We move out to sea a little ways. The ice shelf is still 100 meters thick, but the top of bedrock is at sea level – 50 meters. The ice shelf is grounded still on bedrock, but is “at sea, right? But it ISN’T “floating” at all, it is stuck fast against the sea floor bu the 50 meters weight of ice above sea level. “hot water” under this mass of sea ice “might” melt it some, but that “hot water” needs to be constantly replaced (or it will freeze out by the -54 degree air temperature keeping the top of ice shelf ice at -54 degree C. )
Now, let’s more to 75 meters sea floor bottom. Bottom of ice shelf = -75 meters. Top of ice shelf = 25 meters. Same as at 50 metrs depth.
But, at -90 meters depth or deeper, the ice MUST start floating. Or begin freezing above up on top so that it gets thicker, gets heavier, and is forced deeper. Top of ice shelf above sea level cannot be higher than 1/10 sea floor depth, or the ice shelf will begin floating. Its edge might get pushed out into shallower water, or into a bay or inlet or up against an off-shore island, but the ice shelf itself will always be either gaining mass and getting forced down against the seafloor, losing mass and beginning to float up off the sea floor, or be already heavier (thicker than 90% of the sea floor depth) than seawater and be grounded firmly into the sea floor rock and debris.
Note: The NSIDC has assured me that the they do NOT include ice shelves – off of Greenland AND off of Antarctica as a partof “sea ice”. Great Lakes “freshwater” sea ice is also NOT included in their daily reports of sea cie extents and sea ice area.

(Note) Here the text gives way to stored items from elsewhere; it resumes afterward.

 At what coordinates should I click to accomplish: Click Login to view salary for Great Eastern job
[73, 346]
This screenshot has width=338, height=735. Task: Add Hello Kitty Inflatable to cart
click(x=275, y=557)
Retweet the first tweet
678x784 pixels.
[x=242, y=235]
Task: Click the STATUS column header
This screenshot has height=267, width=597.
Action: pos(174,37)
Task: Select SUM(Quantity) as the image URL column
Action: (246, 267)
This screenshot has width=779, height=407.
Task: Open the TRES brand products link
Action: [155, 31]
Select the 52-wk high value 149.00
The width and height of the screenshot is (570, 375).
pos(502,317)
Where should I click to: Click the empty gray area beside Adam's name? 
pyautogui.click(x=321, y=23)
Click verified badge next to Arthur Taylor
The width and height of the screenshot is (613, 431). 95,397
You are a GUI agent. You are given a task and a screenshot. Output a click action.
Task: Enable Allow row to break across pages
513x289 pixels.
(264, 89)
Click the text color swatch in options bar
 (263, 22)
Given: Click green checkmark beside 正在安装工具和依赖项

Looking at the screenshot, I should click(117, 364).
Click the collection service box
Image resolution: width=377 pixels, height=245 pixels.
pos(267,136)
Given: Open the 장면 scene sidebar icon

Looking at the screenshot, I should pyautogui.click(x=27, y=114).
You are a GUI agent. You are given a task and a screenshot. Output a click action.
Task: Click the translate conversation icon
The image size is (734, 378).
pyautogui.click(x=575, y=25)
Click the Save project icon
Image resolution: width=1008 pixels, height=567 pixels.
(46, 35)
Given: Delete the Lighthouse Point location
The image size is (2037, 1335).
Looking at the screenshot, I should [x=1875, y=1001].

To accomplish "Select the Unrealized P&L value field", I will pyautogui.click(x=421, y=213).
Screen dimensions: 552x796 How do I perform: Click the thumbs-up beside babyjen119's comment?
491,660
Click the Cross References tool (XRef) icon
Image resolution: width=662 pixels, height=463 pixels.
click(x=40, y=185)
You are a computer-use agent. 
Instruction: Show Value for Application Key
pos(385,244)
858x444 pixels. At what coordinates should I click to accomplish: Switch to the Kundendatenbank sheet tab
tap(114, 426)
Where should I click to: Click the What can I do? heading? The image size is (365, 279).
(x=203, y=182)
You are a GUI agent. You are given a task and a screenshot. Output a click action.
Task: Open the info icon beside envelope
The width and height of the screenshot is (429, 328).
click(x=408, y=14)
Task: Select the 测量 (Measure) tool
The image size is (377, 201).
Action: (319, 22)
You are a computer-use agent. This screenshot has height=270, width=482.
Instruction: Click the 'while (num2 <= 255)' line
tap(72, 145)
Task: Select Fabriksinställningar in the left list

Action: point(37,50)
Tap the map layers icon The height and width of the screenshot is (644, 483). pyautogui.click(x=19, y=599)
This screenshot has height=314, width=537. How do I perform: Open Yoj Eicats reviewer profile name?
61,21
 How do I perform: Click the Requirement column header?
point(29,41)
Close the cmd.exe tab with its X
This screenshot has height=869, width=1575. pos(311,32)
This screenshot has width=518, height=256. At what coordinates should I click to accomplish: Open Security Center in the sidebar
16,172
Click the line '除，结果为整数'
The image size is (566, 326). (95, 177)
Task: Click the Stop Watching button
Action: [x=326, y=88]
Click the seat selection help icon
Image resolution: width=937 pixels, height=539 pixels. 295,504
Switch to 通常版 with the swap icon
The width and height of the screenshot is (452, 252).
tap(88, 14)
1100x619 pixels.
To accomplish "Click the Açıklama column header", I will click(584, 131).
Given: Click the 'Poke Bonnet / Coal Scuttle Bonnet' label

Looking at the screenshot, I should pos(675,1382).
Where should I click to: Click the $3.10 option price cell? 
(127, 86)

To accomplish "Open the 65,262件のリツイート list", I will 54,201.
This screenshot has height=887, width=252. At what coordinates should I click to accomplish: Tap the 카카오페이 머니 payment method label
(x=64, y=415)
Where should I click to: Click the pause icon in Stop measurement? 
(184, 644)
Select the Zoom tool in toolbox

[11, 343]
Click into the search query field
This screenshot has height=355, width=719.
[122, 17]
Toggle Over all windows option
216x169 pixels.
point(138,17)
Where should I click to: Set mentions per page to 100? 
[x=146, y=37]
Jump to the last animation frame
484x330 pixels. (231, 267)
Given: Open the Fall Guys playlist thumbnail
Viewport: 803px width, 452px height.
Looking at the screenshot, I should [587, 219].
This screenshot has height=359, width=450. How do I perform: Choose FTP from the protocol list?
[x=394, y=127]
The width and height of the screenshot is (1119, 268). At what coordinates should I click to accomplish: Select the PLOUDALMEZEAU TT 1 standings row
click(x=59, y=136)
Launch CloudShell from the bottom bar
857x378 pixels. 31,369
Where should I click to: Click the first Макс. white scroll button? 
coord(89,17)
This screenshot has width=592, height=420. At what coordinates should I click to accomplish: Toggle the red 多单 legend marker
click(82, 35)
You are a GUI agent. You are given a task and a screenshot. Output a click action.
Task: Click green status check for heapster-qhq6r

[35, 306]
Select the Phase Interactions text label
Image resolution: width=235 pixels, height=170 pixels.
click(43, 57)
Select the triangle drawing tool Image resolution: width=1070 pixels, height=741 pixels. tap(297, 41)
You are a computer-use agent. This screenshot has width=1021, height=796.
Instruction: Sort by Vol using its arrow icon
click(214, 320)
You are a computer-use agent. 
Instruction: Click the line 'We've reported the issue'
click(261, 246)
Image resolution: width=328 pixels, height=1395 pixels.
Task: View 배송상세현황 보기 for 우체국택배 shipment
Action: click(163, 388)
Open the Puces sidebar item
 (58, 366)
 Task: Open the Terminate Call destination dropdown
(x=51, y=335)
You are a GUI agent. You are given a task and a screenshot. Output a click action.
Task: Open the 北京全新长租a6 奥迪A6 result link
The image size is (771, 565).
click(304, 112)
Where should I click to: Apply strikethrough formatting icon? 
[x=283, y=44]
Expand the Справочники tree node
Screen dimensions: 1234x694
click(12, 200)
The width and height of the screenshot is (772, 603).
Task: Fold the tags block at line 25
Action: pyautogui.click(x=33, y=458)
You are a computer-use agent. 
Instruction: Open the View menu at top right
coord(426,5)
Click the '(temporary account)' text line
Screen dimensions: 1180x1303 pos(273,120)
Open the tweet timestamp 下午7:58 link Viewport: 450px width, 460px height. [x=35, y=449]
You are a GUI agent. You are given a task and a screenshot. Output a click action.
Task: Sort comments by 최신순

Sea Ice. This ice is always floating on the sea surface. Freezing out from the air cooling the top of the water, or from the air cooling the top of sea ice, then this heat energy moving up through he existing sea ice from the hot water (2-4 degree C) to the bottom of the existing sea ice.
Sea ice varies through the year. Sea ice might be blown up against continental ice, and might be (almost always, actually) touching or bumping against grounded or floating shelf ice, but is not a part of either system Glacier ice flowing out of a glacier valley into the sea moves and drops off small icebergs into the sea ice, which just gets moved sideways and bumped away from the glacier.
The rest of the blogosphere is chuckling over “70S to the pole”. The graph says “70S to 0.0”, which is from 70 degrees south to the EQUATOR. RSS apparently doesn’t cover the pole, because of the orbit it’s in.
[REPLY: And it was removed. Mr. Thorstensen. I’ll chuckle over the fact that you think RSS is “in orbit”. – Anthony]
Typical liberal BS. Make it up as you go, lie, lie, lie. Now all those gullible inferior thinking liberal losers are running around screaming “The sky is falling”. How irresponsible but then it is all about fake science, pushing propaganda, and the religion of Globally Warming/Climate Change or whatever they are calling it lately. These liberal control freaks will do and say any breaking lie
More on the undersea volcano in West Antarctica.
http://www.thesundaytimes.co.uk/sto/news/uk_news/Environment/article1409368.ece
Notice that Suzanne Goldenberg’s story on this in the Guardian has comments turned off. Hmmmm.
Re Jimbo says: May 12, 2014 at 4:56 pm
Captain, the ice is breaking up.
The 1929 paper linked here:
http://www.jstor.org/discover/10.2307/208079?uid=2&uid=4&sid=21103345664011
contains an interesting sentence that might offer a clue to when the term “El Niño” came into general use:
“He shows that the Humboldt Current must have been deflected westwards early in 1925, allowing the warm coastal waters from the Bay of Panama, i.e. the countercurrent El Niño, to penetrate southwards along the coast and tuns cause an abnormal rainfall along the arid coasts of Ecuador, Peru, and Chile.”